Se libérer des rites connus

Nous allons vers l’inconnu.

Or, c’est peut-être justement cet inconnu qui est à accepter collectivement, avec la capacité conjointe d’en prendre le risque et d’assumer la pleine responsabilité de ses actes en se réinventant en distanciation. Cette fameuse « distanciation sociale », serait alors d’abord à prendre par rapport à nos modes sociétaux et institutionnels passés reléguant les personnes âgées à des maisons de retraite, la maladie et la mort au corps médical et la gestion de la cité aux hommes politiques dont le souci est principalement économique. L’économie est nécessaire, mais il appert soudainement que l’économie n’est pas viable sans santé, sans éducation, sans reconnaissance de la valeur de la vie humaine indépendamment de sa valeur économique. Si nous voulons une société unie, une « phase d’agrégation postliminaire », la fin du virus ne suffira pas, il faudra des fondements sociaux qui ne soient pas qu’un imaginaire partagé, mais une valorisation effective de tous ceux porteurs de ces valeurs sociales, ce qui est un choix public aussi bien que la responsabilité des personnes privées et des entreprises.

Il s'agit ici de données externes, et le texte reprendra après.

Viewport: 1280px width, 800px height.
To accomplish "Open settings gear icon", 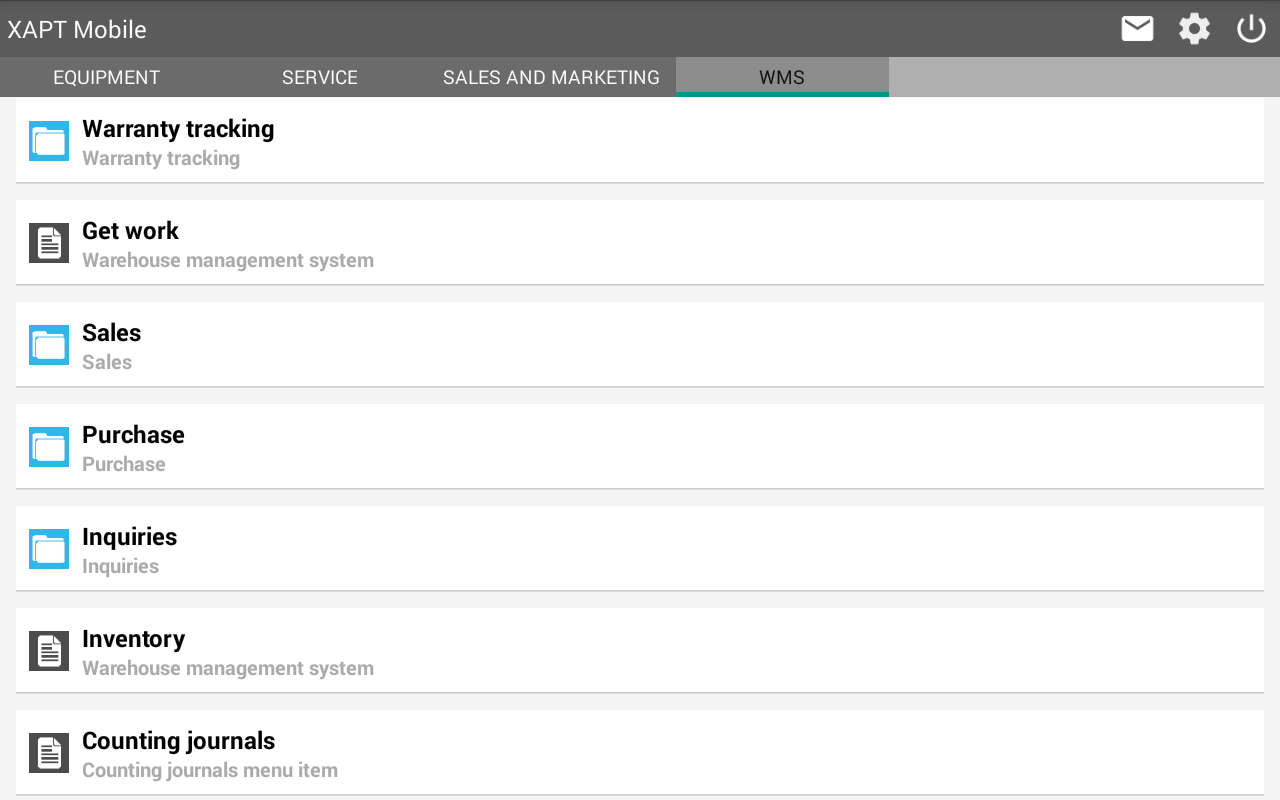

[1] Consulté le 6 mai 2020 sur https://theconversation.com/penser-lapres-le-confinement-un-rite-de-passage-135744?utm_medium=email&utm_campaign=La%20lettre%20du%20week-end%20de%20The%20Conversation%20France%20-%201603215363&utm_content=La%20lettre%20du%20week-end%20de%20The%20Conversation%20France%20-%201603215363+CID_90c868c50c83df835ec6a2b7b700688e&utm_source=campaign_monitor_fr&utm_term=Penser%20laprs%20%20Le%20confinement%20un%20rite%20de%20passage

[2] « La distanciation sociale et le confinement nous placent, vus sous l’angle des rites de passage, dans un état qui présente des caractéristiques de liminarité : séparation de notre communauté sociale, état transitoire de pertes de repères et d’anxiété, espace entre-deux qui conjugue des éléments inédits et familiers (c.-à-d., séparation de l’environnement habituel de travail/poursuite de l’activité professionnelle dans l’espace familier du “chez-soi”), remise en question de nos représentations, normes sociales et valeurs (recentrage sur les valeurs essentielles, notamment familiales) ». Idem.

[3] On peut bien sûr discuter de la pertinence de ces choix politiques et même de leur réel objectif, mais leur intention explicite demeurait bien la volonté affichée de freiner la pandémie.